About 80 percent of respondents in a poll said they were not paid or insured under the Labor Standards Act (勞動基準法) when they worked as college interns, the Taiwan Higher Education Union youth action committee said yesterday.
The committee from May 19 to June 19 interviewed 387 people from 110 universities and colleges who had in the past five years worked as interns to fulfill credit requirements, committee member Tseng Fu-chuan (曾福全) told a news conference in Taipei.
The survey found that 80.3 percent of the respondents believed their internship entailed working as a formal employee at an institution or company, as their supervisor had control over their behavior and owned the goods they produced during the internship, committee member Chang Yu (張郁) said.
However, of those who should be categorized as formal employees, 67.1 percent did not receive any pay and 9.7 percent were paid less than the minimum wage, he said.
Furthermore, only 34.8 percent of the interns who should be categorized as formal employees were offered labor insurance by their employers as required by the Labor Standards Act, Chang said.
The poll found that 75.9 percent of paid interns worked more than eight hours per day and 50.4 percent of them did not receive overtime pay, he said.
“To make matters worse, 81 percent said their employer did not pay for their commute,” Chang added.
While exploitation of interns is common, only 37.7 percent of schools help students find alternative internships, committee member Lee Jung-yu (李容渝) said.
“When student interns are mistreated, they often cannot resign. To gain the credits required for graduation they must complete the internship no matter what. This in a way forces students to accept sub-par labor conditions,” she added.
The exploitation they face is doubled when the school continues to charge them tuition fees, despite them spending entire semesters working at companies or institutions without receiving proper wages or insurance, Lee said.
“Our survey found that as many as 64 percent of students were required to do a full-semester internship, while 30.7 percent had internships that lasted more than a school year,” she said.
For interns who work pro bono, long commutes between their place of work and school can further increase their financial burden, committee member Lin Yu-fang (林郁芳) said.
For example, a student said his daily commutes cost him NT$5,000 a month, Lin added.
The Ministry of Education in January unveiled a draft act to regulate student internships, which divides the interns into regular interns, who are not protected by the labor act, and work interns, who are protected by the law, Tseng said.
Instead of allowing the Ministry of Labor to determine what work should be categorized as formal employment and governed by the labor law, the education ministry has arbitrarily made that judgement by simply looking at whether a job is done for educational purposes, he said.

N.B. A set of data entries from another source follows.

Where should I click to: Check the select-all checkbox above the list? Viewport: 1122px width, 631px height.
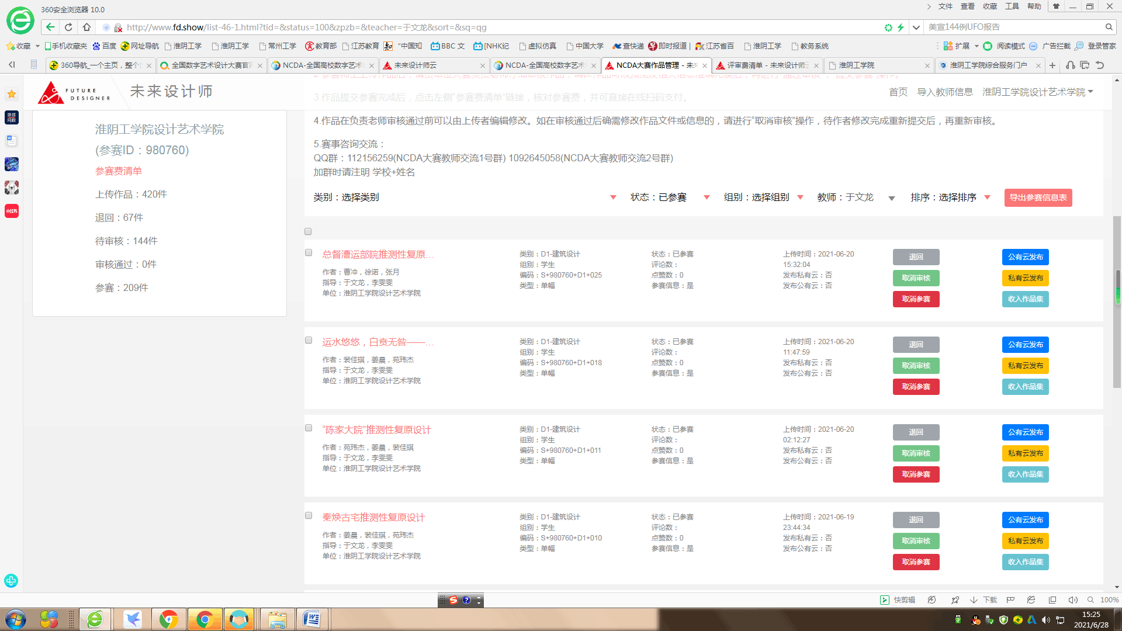pyautogui.click(x=308, y=231)
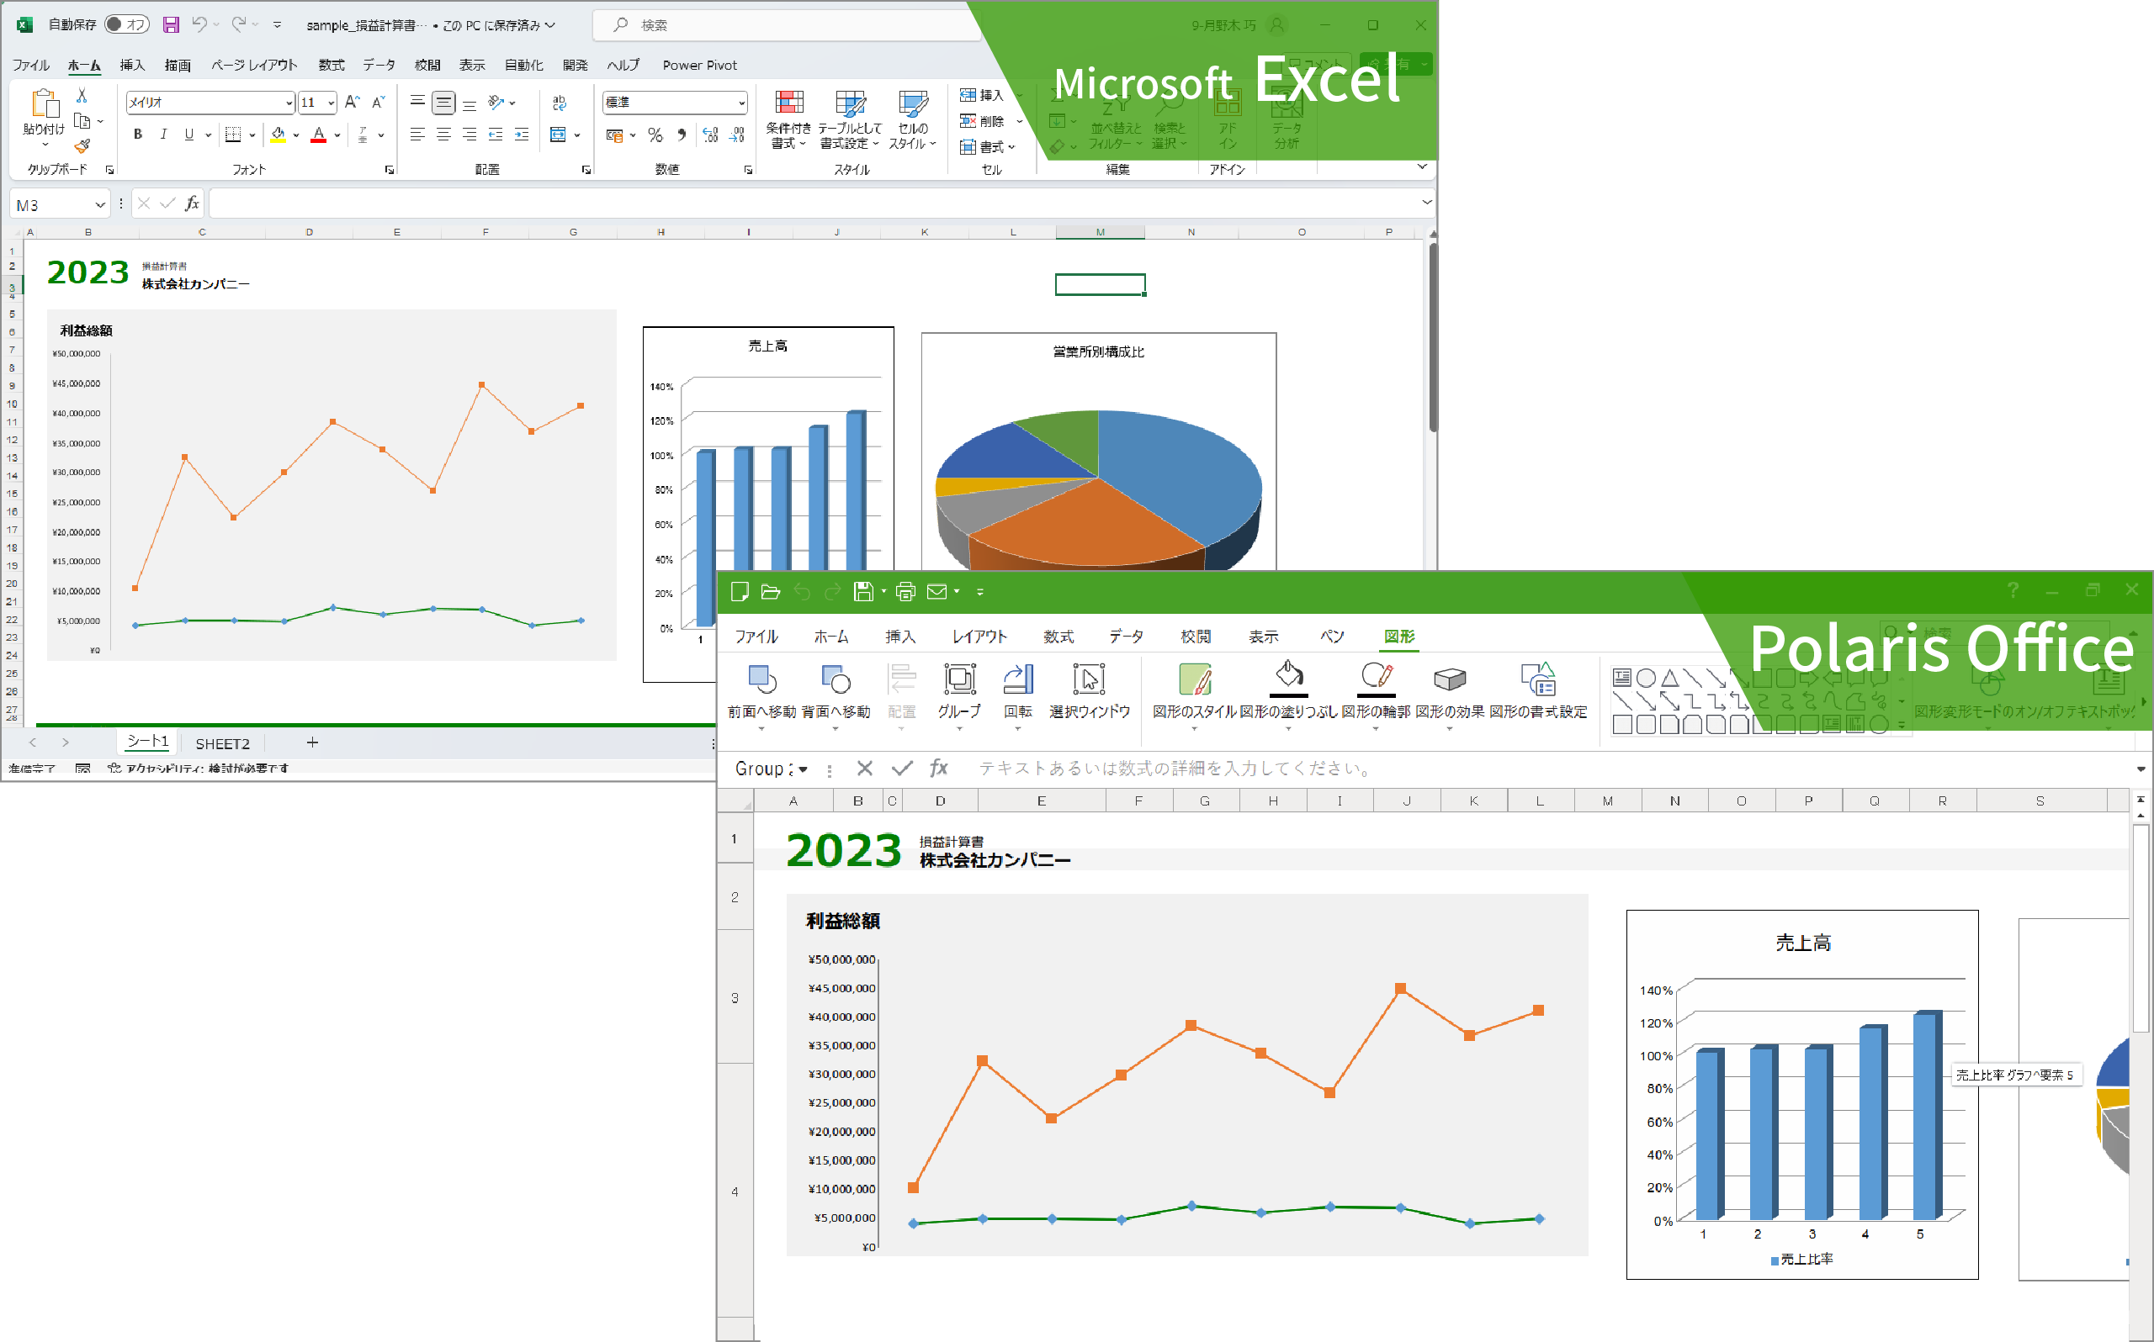The width and height of the screenshot is (2154, 1342).
Task: Click the shape effects icon
Action: [1449, 679]
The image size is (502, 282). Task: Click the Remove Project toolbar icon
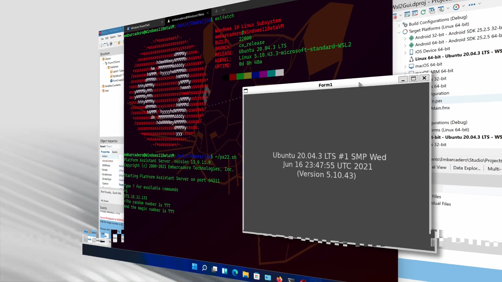coord(415,13)
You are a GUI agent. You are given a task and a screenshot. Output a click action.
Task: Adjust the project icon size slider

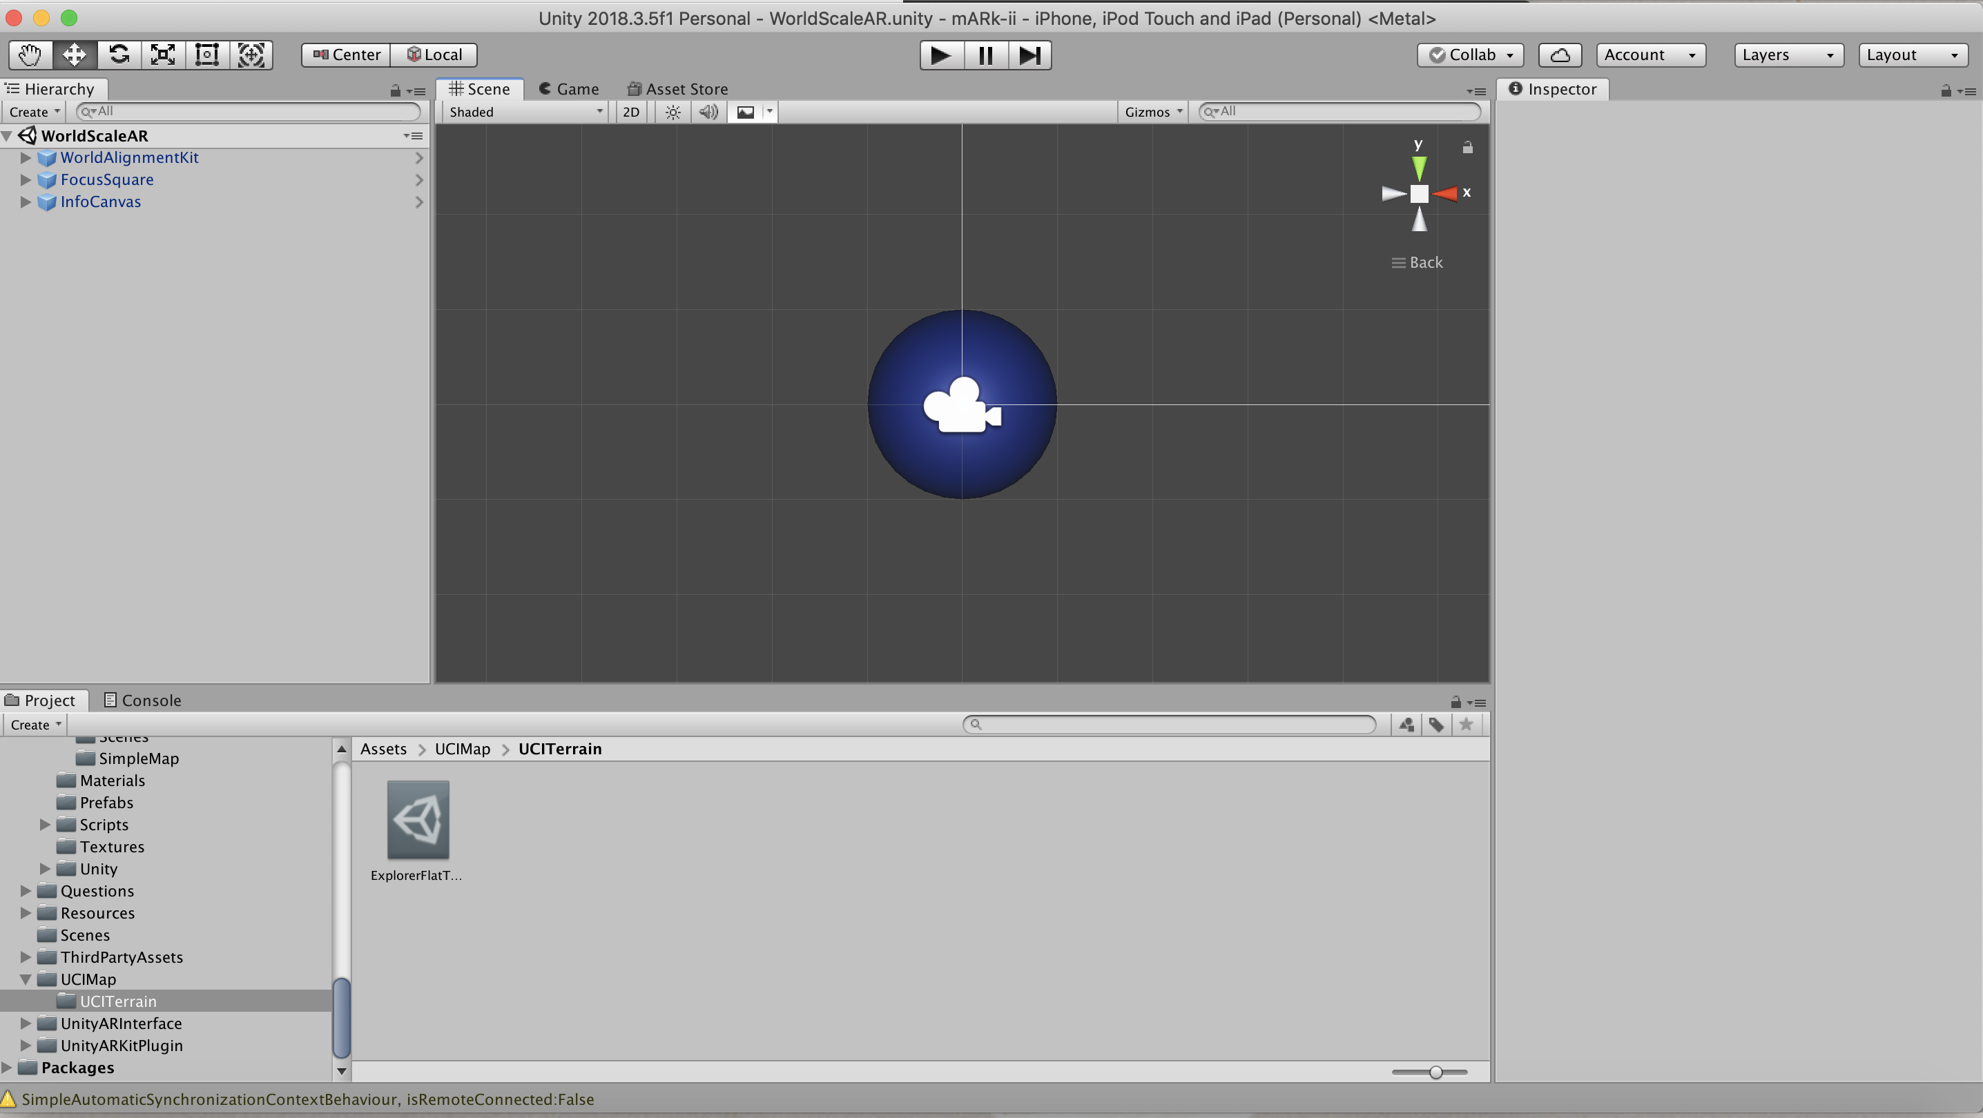click(x=1435, y=1072)
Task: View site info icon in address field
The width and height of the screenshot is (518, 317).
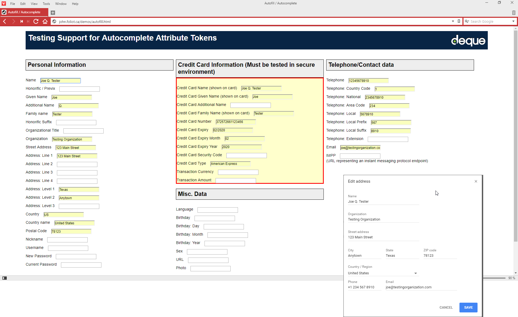Action: tap(54, 21)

“Regular interns should be redefined as interns who do not work under the instructions of an employer, or replace formal employees at companies or institutions,” Tseng said.
The labor ministry should carry out inspections at companies and institutions that employ student interns to prevent their exploitation, he added.
In addition, schools should not charge tuition fees when students spend entire semesters working as interns, and internships should be shortened and only required in electives, Tseng said, adding that students should be allowed to choose the company or institution at which they want to work as an intern.